__ARTICLE__.
/---
Dieu est un juge impartial. « Il ne défavorise pas le pauvre, il écoute la prière de l’opprimé ». rappelle le Livre de Ben Sira le Sage. La théologie de la rétribution – Dieu qui distribue le bonheur et le malheur comme on donne des bons et des mauvais points – est une fausse théologie. Comment expliquer, si le malheur est une punition, que le Christ ait souffert ? que la Vierge Marie ait dû regarder son fils agoniser sous ses yeux ? Qu’a-t-elle fait pour mériter ça ? Nous ne méritons bien souvent pas le malheur qui nous arrive tandis que des criminels meurent paisiblement dans leur lits, comblés de biens. Va-t-on dire que leur richesse est une rétribution de Dieu ? Il y a des gens bien qui souffrent injustement ; et il y a de terribles pécheurs qui apparemment s’en sortent fort bien.

La théologie de la rétribution est une fausse théologie. Ce n’est pas aussi directement que s’appliquent justice et bonheur, péché et malheur. Le pyromane n’est pas toujours celui qui se brûle et la vie des saints n’est pas toujours paisible. L’action du bien et du mal est plus complexe : nous récoltons ce que d’autres ont semé et d’autres récolteront ce que nous semons, le malheur comme le bonheur. Bien sûr, il arrive que l’amour que nous répandons nous revienne ou, au contraire, que notre péché nous éclate à la figure, mais ce n’est pas toujours le cas.
\---
__ENREGISTREMENTS DE DONNÉES__.
/---
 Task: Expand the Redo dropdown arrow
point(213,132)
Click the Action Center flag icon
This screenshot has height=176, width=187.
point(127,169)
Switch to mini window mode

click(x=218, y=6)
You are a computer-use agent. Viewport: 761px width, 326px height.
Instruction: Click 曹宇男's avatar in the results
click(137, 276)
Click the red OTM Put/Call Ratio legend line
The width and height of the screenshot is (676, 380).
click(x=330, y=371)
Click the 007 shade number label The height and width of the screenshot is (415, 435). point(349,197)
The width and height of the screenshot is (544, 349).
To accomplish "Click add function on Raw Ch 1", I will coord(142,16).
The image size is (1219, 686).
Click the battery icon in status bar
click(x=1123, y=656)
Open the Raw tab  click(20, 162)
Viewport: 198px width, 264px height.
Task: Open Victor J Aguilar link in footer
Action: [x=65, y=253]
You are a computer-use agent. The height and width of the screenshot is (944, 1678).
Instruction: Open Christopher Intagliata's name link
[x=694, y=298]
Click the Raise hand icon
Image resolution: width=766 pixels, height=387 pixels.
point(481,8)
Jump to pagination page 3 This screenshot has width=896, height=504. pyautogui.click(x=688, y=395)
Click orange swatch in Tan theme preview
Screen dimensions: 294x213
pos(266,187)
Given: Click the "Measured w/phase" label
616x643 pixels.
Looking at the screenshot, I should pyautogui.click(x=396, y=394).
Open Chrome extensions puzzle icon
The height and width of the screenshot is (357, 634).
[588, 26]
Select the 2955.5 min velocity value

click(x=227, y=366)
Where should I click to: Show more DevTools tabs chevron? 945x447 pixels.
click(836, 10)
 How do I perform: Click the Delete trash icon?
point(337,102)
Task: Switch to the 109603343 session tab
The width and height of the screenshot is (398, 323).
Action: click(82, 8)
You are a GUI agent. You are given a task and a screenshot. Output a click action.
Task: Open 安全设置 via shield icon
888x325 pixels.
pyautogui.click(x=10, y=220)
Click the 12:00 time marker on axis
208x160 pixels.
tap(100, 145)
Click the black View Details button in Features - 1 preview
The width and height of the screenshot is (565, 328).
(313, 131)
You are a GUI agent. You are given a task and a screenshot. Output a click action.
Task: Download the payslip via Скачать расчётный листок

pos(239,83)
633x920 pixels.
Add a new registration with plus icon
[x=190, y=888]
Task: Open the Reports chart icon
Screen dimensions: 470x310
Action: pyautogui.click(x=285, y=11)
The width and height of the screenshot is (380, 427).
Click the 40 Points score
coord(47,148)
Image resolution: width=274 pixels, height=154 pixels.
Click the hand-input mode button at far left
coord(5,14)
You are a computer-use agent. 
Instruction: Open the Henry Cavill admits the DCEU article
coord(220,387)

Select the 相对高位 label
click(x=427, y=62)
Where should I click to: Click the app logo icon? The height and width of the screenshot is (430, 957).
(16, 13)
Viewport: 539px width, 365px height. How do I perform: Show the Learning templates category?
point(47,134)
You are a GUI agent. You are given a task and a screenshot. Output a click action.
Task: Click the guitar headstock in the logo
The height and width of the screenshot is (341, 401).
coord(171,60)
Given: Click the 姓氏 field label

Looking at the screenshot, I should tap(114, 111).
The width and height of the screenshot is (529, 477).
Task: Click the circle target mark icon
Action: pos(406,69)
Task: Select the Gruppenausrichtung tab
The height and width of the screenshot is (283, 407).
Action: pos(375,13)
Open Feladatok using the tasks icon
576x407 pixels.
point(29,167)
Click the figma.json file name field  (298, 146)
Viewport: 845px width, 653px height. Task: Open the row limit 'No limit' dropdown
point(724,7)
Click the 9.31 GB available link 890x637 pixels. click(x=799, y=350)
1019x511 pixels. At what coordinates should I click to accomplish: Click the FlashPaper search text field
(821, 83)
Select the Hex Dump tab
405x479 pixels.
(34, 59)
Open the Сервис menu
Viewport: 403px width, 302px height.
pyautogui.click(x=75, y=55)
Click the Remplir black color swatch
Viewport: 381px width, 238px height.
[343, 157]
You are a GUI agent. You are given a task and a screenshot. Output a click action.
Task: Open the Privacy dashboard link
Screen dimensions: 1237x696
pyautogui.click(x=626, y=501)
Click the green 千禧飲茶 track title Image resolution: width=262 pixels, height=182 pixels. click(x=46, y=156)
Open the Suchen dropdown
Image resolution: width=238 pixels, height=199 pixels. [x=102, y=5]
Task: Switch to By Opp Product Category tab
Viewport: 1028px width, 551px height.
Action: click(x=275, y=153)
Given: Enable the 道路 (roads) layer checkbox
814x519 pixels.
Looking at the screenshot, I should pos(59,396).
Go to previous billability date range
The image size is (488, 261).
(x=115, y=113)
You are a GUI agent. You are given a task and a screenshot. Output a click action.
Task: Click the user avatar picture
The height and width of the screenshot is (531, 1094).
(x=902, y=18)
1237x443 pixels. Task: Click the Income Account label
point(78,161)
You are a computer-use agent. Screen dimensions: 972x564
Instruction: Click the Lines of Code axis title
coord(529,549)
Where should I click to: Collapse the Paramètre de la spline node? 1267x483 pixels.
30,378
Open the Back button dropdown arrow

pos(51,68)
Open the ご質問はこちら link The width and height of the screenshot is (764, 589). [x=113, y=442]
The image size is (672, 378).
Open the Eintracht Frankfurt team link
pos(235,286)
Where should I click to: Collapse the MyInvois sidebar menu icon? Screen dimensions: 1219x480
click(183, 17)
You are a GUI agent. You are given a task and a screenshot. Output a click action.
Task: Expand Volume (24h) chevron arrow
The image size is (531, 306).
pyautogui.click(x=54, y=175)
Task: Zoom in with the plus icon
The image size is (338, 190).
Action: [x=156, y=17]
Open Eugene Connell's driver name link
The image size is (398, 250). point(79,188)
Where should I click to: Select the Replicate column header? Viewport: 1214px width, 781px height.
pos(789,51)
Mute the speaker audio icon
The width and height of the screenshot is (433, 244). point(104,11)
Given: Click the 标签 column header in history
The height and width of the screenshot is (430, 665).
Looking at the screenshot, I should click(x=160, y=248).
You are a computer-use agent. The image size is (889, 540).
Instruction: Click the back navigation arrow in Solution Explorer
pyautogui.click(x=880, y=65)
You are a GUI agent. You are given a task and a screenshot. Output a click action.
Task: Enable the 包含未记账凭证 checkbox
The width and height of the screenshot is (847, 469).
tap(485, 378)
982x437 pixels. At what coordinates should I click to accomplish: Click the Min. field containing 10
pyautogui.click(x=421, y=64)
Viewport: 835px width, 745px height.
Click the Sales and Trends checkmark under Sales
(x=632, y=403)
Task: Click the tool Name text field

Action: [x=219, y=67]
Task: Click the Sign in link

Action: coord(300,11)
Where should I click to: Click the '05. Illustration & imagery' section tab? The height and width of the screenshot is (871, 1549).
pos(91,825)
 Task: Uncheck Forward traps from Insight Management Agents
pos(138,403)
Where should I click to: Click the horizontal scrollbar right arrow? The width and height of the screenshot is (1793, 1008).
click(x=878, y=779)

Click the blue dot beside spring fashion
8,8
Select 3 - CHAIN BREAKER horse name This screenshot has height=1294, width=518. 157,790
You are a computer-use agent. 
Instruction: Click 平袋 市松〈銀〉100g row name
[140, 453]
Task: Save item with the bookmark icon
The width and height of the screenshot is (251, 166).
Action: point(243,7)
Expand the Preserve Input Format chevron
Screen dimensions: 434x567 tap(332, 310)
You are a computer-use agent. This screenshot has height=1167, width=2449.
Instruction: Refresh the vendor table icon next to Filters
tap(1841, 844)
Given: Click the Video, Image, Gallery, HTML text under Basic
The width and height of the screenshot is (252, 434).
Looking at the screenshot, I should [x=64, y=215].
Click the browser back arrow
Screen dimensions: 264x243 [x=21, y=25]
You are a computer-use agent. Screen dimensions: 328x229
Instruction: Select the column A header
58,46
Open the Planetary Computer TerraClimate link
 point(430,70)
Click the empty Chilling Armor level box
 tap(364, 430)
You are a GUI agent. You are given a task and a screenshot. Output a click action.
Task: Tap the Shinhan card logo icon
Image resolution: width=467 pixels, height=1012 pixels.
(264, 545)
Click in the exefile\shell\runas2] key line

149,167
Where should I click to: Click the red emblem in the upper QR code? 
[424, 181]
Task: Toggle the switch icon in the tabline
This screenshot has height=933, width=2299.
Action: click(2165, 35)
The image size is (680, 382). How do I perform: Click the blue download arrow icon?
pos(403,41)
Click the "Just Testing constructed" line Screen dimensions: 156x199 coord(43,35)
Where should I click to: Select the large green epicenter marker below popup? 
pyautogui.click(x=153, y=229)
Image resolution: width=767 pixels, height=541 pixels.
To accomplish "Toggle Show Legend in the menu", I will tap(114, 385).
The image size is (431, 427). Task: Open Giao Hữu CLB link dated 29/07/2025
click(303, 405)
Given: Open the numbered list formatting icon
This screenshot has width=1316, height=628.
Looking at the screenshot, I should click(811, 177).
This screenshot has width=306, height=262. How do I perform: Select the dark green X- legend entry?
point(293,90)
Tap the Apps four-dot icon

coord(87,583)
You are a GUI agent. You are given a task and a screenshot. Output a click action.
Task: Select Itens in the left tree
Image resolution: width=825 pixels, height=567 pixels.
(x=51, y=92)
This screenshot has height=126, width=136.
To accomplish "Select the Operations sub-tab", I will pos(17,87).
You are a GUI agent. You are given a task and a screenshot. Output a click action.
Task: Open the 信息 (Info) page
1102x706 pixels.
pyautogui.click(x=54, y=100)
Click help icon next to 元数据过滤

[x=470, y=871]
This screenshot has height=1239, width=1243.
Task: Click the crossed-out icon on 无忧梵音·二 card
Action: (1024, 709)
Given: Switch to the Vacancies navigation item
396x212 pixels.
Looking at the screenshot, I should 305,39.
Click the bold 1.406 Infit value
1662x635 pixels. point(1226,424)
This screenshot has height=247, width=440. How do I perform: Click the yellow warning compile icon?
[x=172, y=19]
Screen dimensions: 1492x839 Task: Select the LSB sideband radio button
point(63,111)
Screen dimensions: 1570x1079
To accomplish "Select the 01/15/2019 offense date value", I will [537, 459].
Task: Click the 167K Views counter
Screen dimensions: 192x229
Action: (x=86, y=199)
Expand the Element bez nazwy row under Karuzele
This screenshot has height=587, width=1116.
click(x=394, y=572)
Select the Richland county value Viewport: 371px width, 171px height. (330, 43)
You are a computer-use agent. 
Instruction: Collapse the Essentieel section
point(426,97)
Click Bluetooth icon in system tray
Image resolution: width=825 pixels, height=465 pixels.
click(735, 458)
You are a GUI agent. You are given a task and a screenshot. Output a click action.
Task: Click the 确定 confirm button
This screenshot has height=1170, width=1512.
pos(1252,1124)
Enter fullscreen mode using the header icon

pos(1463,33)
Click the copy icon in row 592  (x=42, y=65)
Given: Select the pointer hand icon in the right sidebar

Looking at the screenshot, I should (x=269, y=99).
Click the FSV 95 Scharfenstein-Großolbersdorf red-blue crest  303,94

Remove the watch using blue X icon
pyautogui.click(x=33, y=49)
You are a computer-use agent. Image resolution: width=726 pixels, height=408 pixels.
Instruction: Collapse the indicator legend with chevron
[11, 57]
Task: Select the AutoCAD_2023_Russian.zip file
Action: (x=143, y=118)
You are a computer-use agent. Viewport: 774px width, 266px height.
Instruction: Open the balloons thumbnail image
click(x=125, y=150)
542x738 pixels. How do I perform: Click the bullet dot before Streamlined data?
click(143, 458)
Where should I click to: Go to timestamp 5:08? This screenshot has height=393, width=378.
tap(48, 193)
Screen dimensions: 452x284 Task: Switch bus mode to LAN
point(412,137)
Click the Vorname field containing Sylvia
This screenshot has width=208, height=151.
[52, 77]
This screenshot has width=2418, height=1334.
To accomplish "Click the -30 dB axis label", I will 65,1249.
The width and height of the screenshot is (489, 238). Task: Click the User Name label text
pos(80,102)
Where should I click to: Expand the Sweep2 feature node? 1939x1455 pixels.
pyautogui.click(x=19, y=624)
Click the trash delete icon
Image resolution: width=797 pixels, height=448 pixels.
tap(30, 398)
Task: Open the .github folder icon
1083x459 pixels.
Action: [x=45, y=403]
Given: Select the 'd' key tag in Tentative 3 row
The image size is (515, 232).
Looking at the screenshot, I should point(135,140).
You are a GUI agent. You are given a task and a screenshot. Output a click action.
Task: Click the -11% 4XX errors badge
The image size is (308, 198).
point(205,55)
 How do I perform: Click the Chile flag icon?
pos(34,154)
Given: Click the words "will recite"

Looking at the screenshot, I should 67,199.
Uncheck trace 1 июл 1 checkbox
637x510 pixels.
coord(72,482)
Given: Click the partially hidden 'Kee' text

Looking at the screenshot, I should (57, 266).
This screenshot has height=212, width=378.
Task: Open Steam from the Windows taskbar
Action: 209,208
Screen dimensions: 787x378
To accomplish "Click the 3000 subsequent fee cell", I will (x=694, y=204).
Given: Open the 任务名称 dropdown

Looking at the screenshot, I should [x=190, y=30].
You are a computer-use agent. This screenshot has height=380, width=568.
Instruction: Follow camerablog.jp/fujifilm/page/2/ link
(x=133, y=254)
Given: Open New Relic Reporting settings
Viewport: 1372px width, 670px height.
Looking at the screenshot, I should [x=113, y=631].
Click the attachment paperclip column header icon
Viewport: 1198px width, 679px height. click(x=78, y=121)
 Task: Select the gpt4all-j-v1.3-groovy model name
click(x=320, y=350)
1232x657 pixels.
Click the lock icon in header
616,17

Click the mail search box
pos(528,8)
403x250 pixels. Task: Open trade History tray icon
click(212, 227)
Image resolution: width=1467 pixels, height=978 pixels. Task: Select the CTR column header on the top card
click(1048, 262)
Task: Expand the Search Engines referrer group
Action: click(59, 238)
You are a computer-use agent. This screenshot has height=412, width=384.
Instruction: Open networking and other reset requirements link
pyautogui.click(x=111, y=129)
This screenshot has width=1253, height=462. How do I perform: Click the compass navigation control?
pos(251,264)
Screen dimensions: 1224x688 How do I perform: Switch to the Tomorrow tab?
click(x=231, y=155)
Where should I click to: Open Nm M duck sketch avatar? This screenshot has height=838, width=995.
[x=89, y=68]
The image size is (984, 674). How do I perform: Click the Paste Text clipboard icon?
\---
__EXERCICE ÉCRIT 1__. D'après l'article, quel livre rappelle que Dieu « ne défavorise pas le pauvre » ?
__EXERCICE ÉCRIT 2__. Prolongez le texte sur la théologie de la rétribution à partir de sa dernière phrase.

__RÉSULTAT FINAL 1__. Le Livre de Ben Sira le Sage.

__RÉSULTAT FINAL 2__.
Alors que dire à ceux qui se pensent maudits parce qu’ils ont déjà trop souffert ? Le texte répond : « Celui dont le service est agréable à Dieu sera bien accueilli, sa supplication parviendra jusqu’au ciel. » Attention de ne pas retomber ici dans la théologie de la rétribution et penser : celui qui fait le bien, Dieu l’écoute. Non ! Dieu écoute tout le monde ! Dieu aime tout le monde. Ainsi, si j’ai l’impression que Dieu ne m’écoute pas, c’est que je me pense indigne d’être écouté. C’est soit la culpabilité imaginaire que j’évoquais plus haut – se sentir coupable alors qu’on est un innocent qui souffre – soit une culpabilité bien réelle, au malheur que je subis s’ajoute la souffrance que je crée.

La manière dont j’ai l’impression que Dieu m’écoute, se teinte de la valeur que j’ai à mes propres yeux. Plus j’ai tendance à me sentir coupable ; plus je vais avoir tendance à penser que Dieu va vouloir me rejeter … ou me punir. C’est faux : Dieu accueille à bras ouvert celui qui se reconnaît humblement tel qu’il est. Allez relire la joie exubérante du Père dans la parabole du Fils prodigue. C’est touchant.

A l’inverse, plus j’ai tendance à me sentir content de moi-même, bien-pensant et important, plus j’ai tendance à l’autosatisfaction, parfois au prix d’un lourd aveuglement sur mes défauts – la fameuse poutre dans mon œil – plus j’ai tendance à m’élever moi-même, plus je vais m’illusionner de la bienveillance de Dieu à mon égard, qui devient alors un Dieu qui pense comme moi, qui agit comme moi, qui parle comme moi, qui est comme moi. Un Dieu qui, comme moi, ne verrait pas trop mon péché mais très bien celui des autres.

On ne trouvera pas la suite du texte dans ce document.